T Junior’s whimpering behind the baby gate at the bottom of the stairs.
I unlatch Lucy’s crate door, and she practically knocks me over tearing out of it. Next AJ. And Annie. The three boxers punch each other in the face, skip around the master bedroom and then out the door to thunder up and down the staircase like a herd of elephants (as my mom would say).
Thump, thump, thump, thump. Pause. Thump, thump, thump, thump, thump, thump. Pause. Thump, thump. Pause. Thump, thump, thump…(you get the idea).
I open the bottom drawer of my pine dresser for a pair of workout pants and see nothing but PJ bottoms.
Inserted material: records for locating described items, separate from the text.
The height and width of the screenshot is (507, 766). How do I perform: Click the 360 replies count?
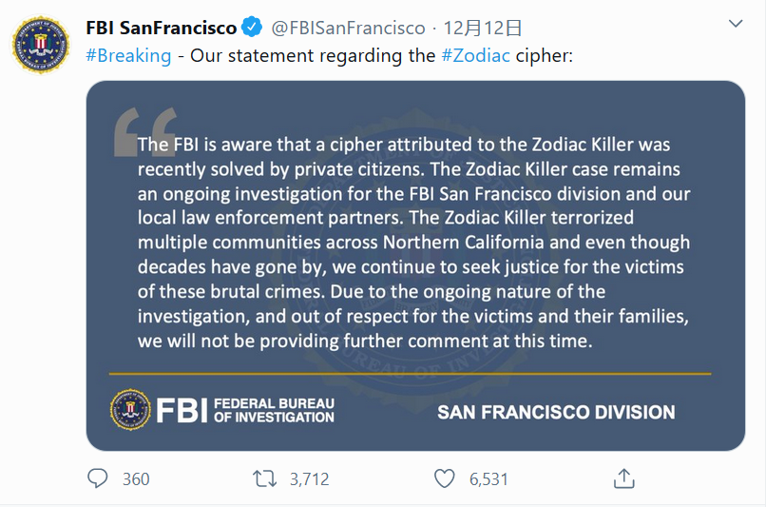pyautogui.click(x=136, y=479)
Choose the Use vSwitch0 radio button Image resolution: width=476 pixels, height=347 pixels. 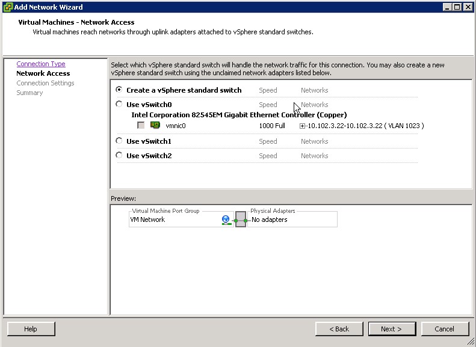coord(119,105)
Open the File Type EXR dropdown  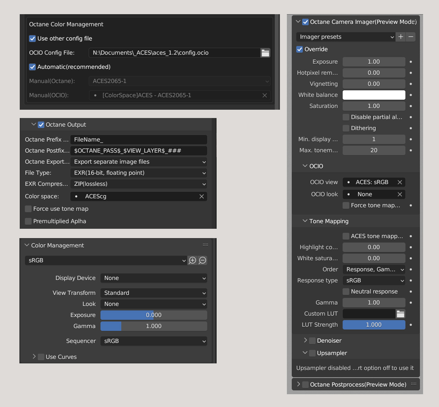(x=139, y=173)
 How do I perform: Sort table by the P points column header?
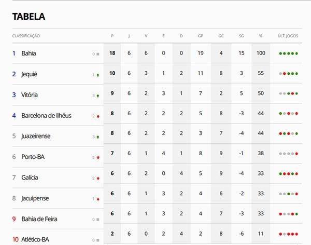pos(112,36)
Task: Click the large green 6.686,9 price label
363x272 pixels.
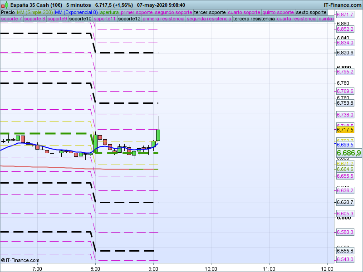Action: click(x=348, y=153)
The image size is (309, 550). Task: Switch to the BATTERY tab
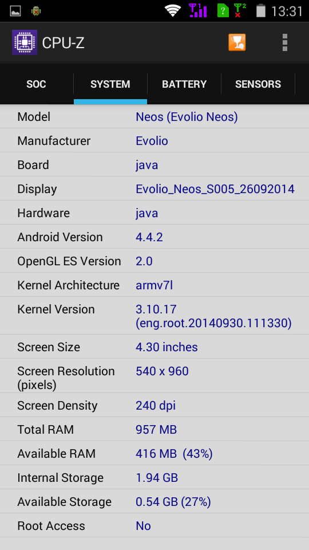[184, 84]
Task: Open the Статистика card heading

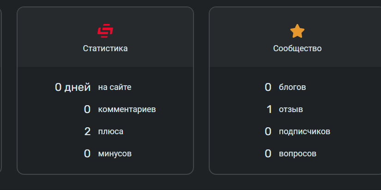Action: click(105, 48)
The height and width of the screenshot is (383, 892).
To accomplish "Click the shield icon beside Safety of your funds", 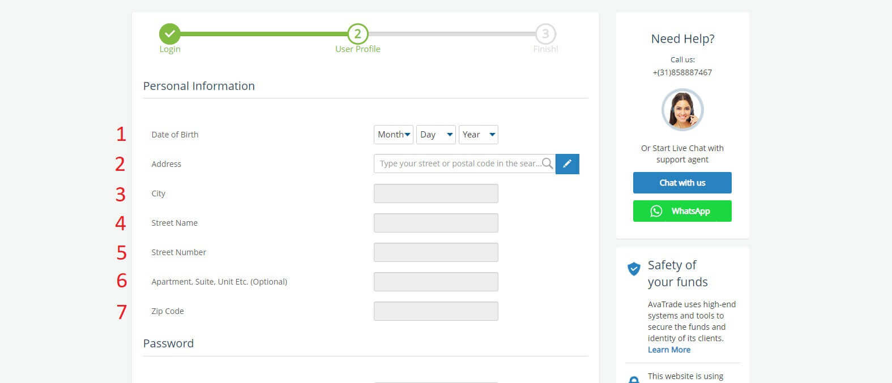I will [x=634, y=269].
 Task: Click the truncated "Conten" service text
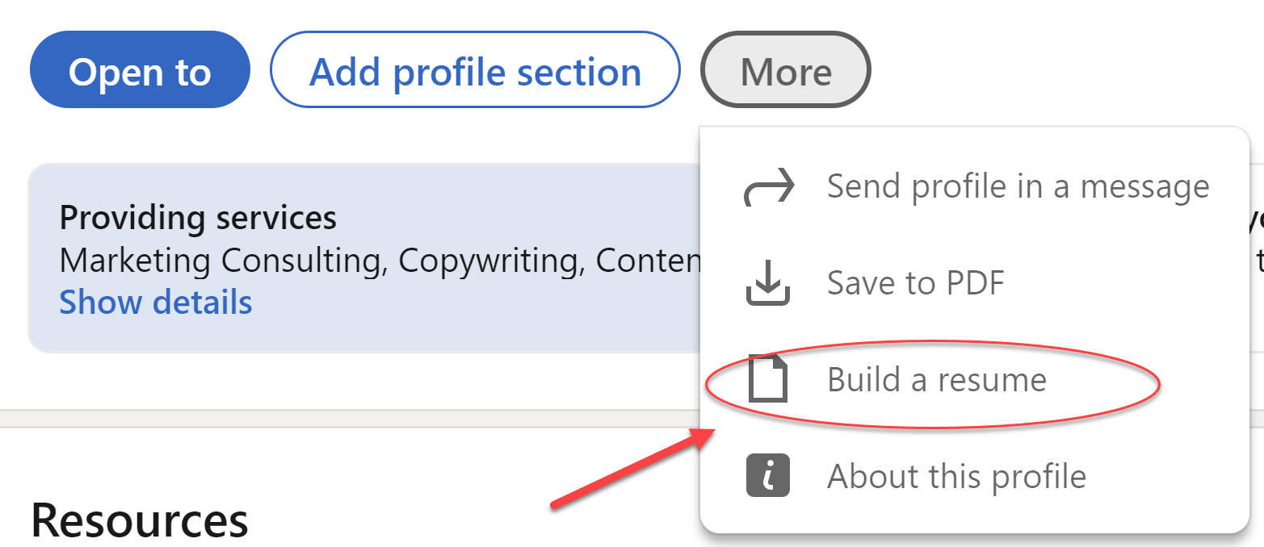coord(647,260)
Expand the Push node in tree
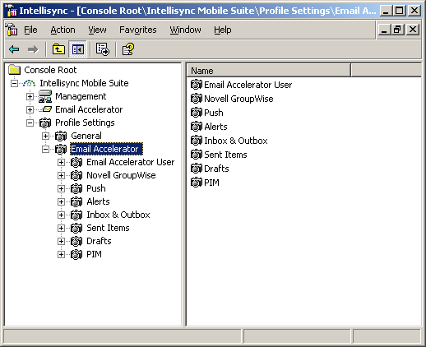Viewport: 426px width, 347px height. point(61,188)
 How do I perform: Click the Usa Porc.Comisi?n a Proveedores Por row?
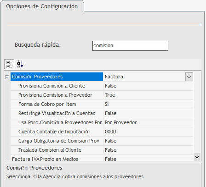[102, 122]
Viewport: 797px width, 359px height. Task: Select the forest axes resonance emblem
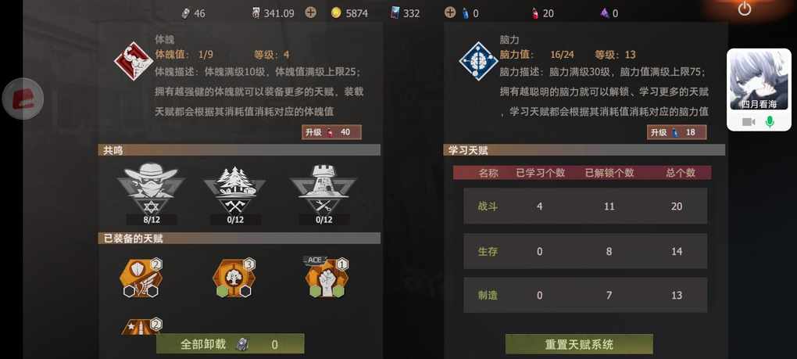coord(235,188)
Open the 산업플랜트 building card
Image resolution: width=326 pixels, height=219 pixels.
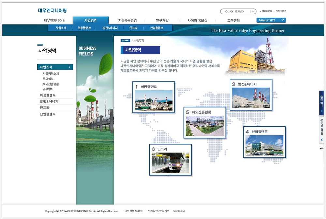[x=264, y=142]
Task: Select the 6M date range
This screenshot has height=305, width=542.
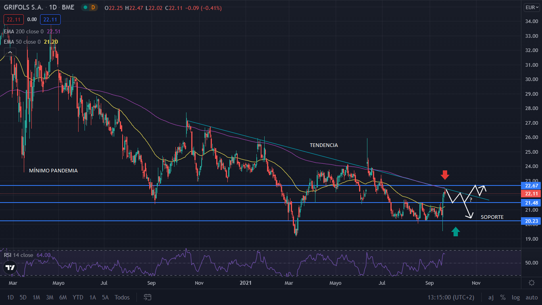Action: pos(63,297)
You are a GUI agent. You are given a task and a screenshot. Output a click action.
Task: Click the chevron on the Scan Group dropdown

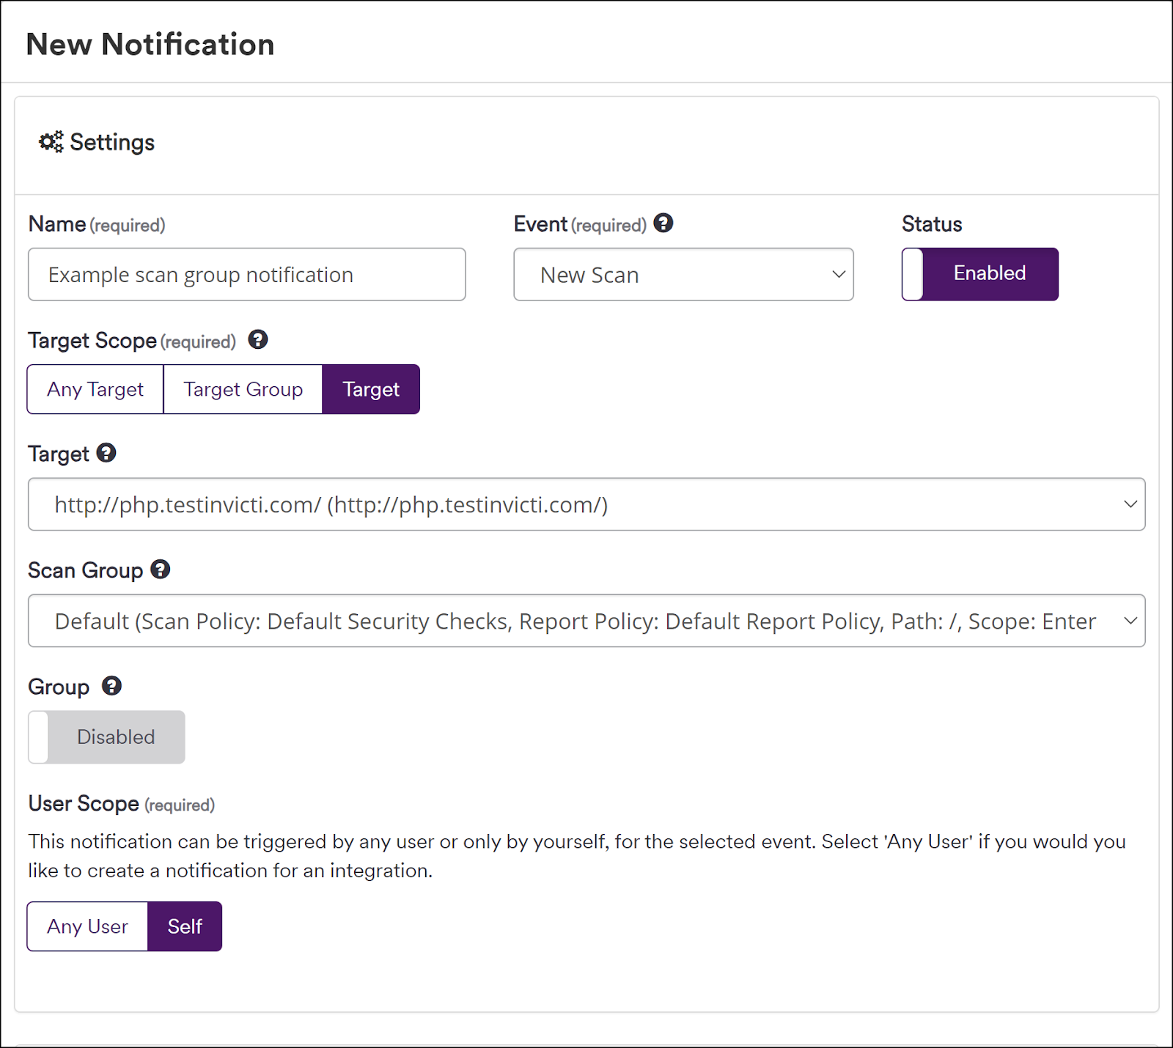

Top drawer. No sports bra either. When did I last do laundry? What kind of marathoner wears jeans to exercise? Well, I guess it is just a walk today.
I quickly trade my blue button-up for a white Peterbilt logo t-shirt (a memento from a previous life), decide to just leave my black trouser socks on, sweep my grown-out bob into a pony tail with an elastic band and hurry down the stairs to let the dogs out.
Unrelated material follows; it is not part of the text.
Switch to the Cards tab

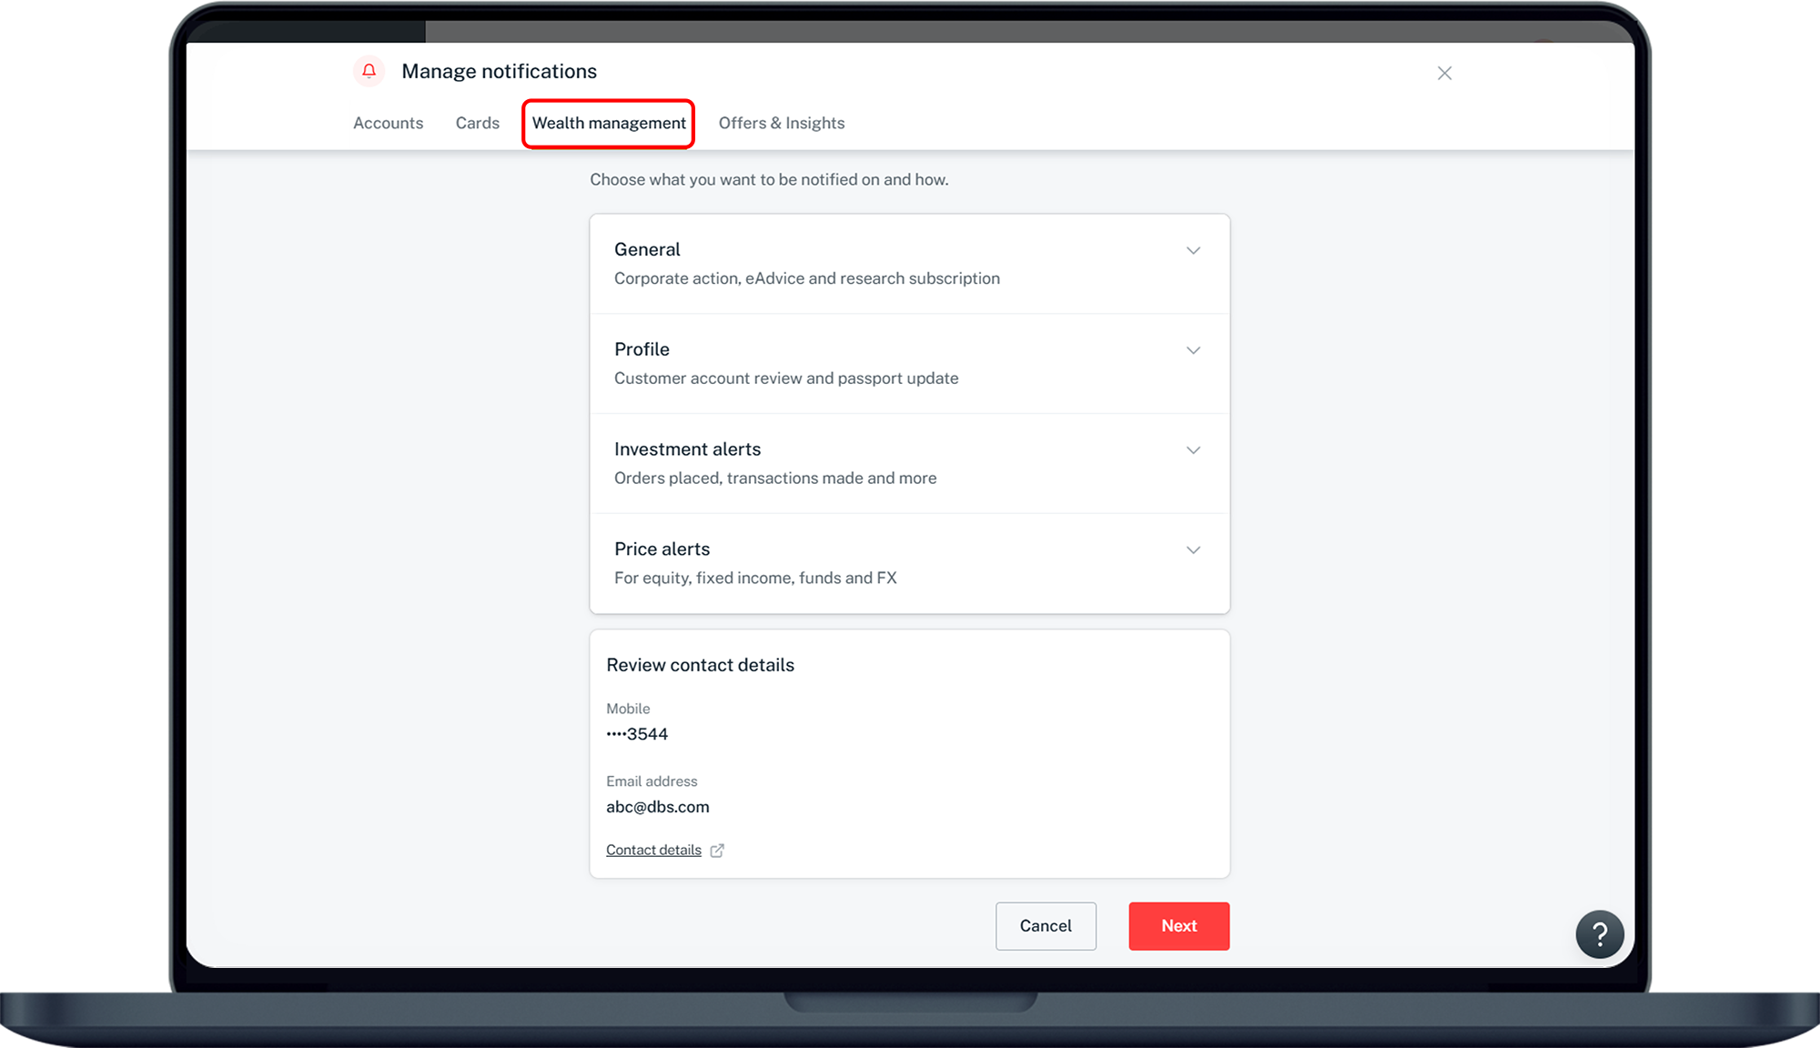[477, 123]
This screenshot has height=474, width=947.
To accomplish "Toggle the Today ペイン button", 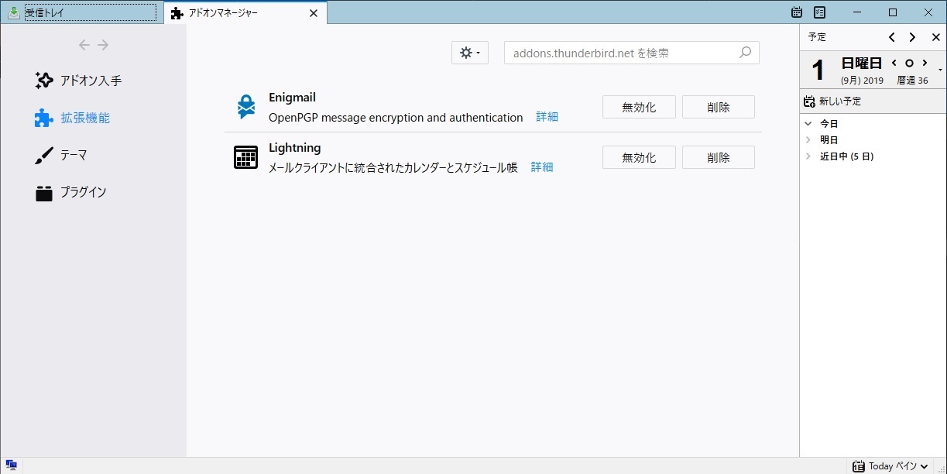I will [x=890, y=466].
I shoo the three stooges out the door and off the deck to potty, then come back inside to put T Junior’s shoes on for our walk. He’s not allowed to ride in his red plastic car without some protection on his feet since he can’t resist dragging his toes on the serrated cement sidewalk. But I get distracted when out of the corner of my eye, I spot AJ sniffing around in the grass when he’s supposed to be in the dog run’s wood chips. I rush to the sliding glass door and rip it open.
“Hey! AJ! Chips! AJ! Chips!”
He keeps his nose in the lawn, but moseys toward the designated area.
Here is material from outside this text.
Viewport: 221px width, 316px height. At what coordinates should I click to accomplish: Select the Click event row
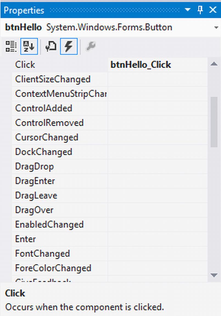point(110,65)
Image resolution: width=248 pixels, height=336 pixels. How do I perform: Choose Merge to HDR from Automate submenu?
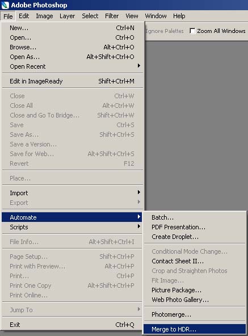point(195,329)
I sit on the kitchen floor with T Junior and tie on my running shoes. They are dusty from 24 days of training. Now there’s a dirt film on my fingertips.
The dogs are done. I let them in, find my phone, make sure the pantry door is shut, pick up T Junior, find his shoes, loop my finger through my key ring and exit through the garage door.
Sometimes getting ready to exercise is more tiring than the actual workout.